Там, в Габбари, и зародился еврейский легион. Два человека сыграли при этом решающую роль: русский консул Петров и Иосиф владимирович Трумпельдор.
Глава 2
Первый опыт – ZION MULE CORPS
Консул Петров был горячий русский патриот. Как он, помимо того, относился в душе к нашему избранному народу, за это я ручаться не берусь – и вообще сам еще не настолько освободился от пережитков дедовской ксенофобии, чтобы иметь право выслеживать зерна того же недуга в чужой душе. Но патриот он был несомненный и притом еще сухой и накрахмаленный бюрократ исконного, классического, деревянного образца. Среди нашей молодежи в беженских лагерях оказалось несколько сот русскоподданных. В то время в Египте еще действовали добрые старые «капитуляции», по которым консул имел экстерриториальные права над «своими» подданными. А поэтому консул Петров внезапно предъявил британским властям требование – отправить молодых людей на военную службу в Россию.
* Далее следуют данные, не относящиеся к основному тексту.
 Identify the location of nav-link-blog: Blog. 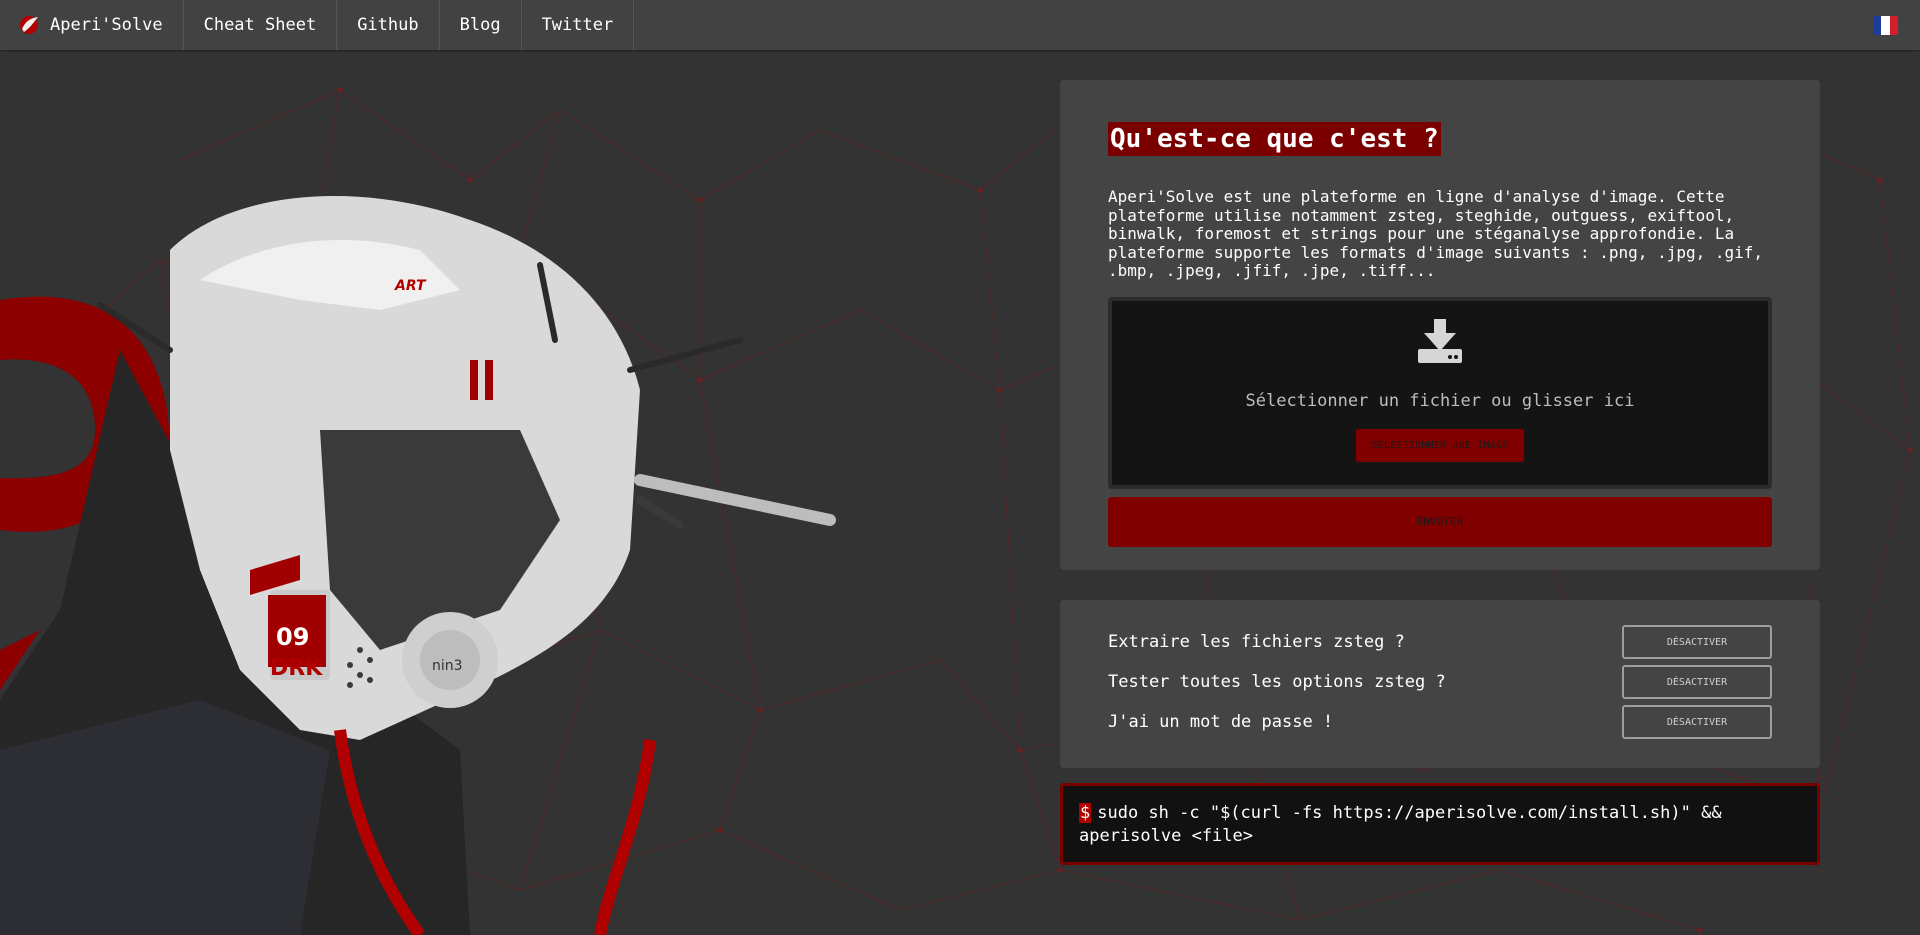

Положение получилось неудобное. Отношение наше и нашей молодежи к этому ходу консула Петрова понятно без объяснений. Но британское начальство, согласно капитуляциям, не имело права ему отказать: напротив, обязано было предоставить к его услугам для этой цели все свои полицейские силы.
К английскому губернатору (официально он именовался «советником» при губернаторе-туземце, но правил городом он) отправлена была депутация: и тут я, старый поклонник эспаньольского еврейства – это, по-моему, лучшие евреи на свете – подметил еще одно их достоинство, которого прежде не знал: как сефард разговаривает с начальством в городе, находящемся на военном положении.
Главным оратором депутации был Эдгар Суарес, банкир обычного банкирского типа, лет пятидесяти пяти, по взглядам – заклятый ассимилятор: с этим губернатором он, должно быть, каждый вечер играл в клубе в покер – но ведь и после этого губернатор оставался губернатором. Суарес спросил его:
– А вы помните, ваше превосходительство, что творилось в Александрии два года тому назад, когда этот самый консул Петров хотел арестовать русского еврея Р. на том основании, что тот был «политическим преступником» в России?
– Помню, – отозвался губернатор несколько уныло, потому что действительно не забыл еще той громадной демонстрации десяти тысяч эспаньолов на главных улицах Александрии, с этим самым Суаресом во главе толпы.
– А помните, – опять спросил Суарес, – как вам пришлось вызвать пожарную команду, с большой кишкою – а мы все-таки не выдали того «преступника»?
– Еще как помню, – ответил губернатор, теперь уже с улыбкой, потому что в конце концов был он все-таки «a sport» и умел ценить удачную проделку. – Что же мне было делать, когда какой-то босяк перерезал пожарную кишку?
– Позвольте представиться, – ответил Суарес, – я и был тот босяк.
Губернатор рассмеялся.
– Будьте спокойны, – сказал он, – ваших молодых людей мы не выдадим. Конечно, дело очень щекотливое – капитуляции, военное время… но о выдаче не может быть и речи.
После этого визита к губернатору я пошел знакомиться с И. В. Трумпельдором. О том, что он находился среди беженцев, я знал уже раньше, но никогда его не видел. Он жил на частной квартире. На консула Петрова можно было сердиться за что угодно, но одно надо признать: человек он был корректный. Как только до его сведения дошло, что в числе беженцев имеется бывший русский офицер, потерявший руку в Порт-Артуре, он сейчас же послал к нему передать привет и сообщить, что причитавшуюся Трумпельдору пенсию тот может получать ежемесячно в здешнем консульстве. Трумпельдор поэтому ни в чем не нуждался и еще другим помогал.
Я слыхал о нем, конечно, еще в России. Хотя следовало бы ожидать, что каждому читателю известна его биография, все-таки, пожалуй, разумнее будет напомнить ее главные черты.
Родился он на Кавказе в 1880 году. Отец его был военный фельдшер, еще из николаевских солдат. «Ося» не видал гетто ни в отцовском доме, ни, конечно, в окружавшей его детство кавказской обстановке.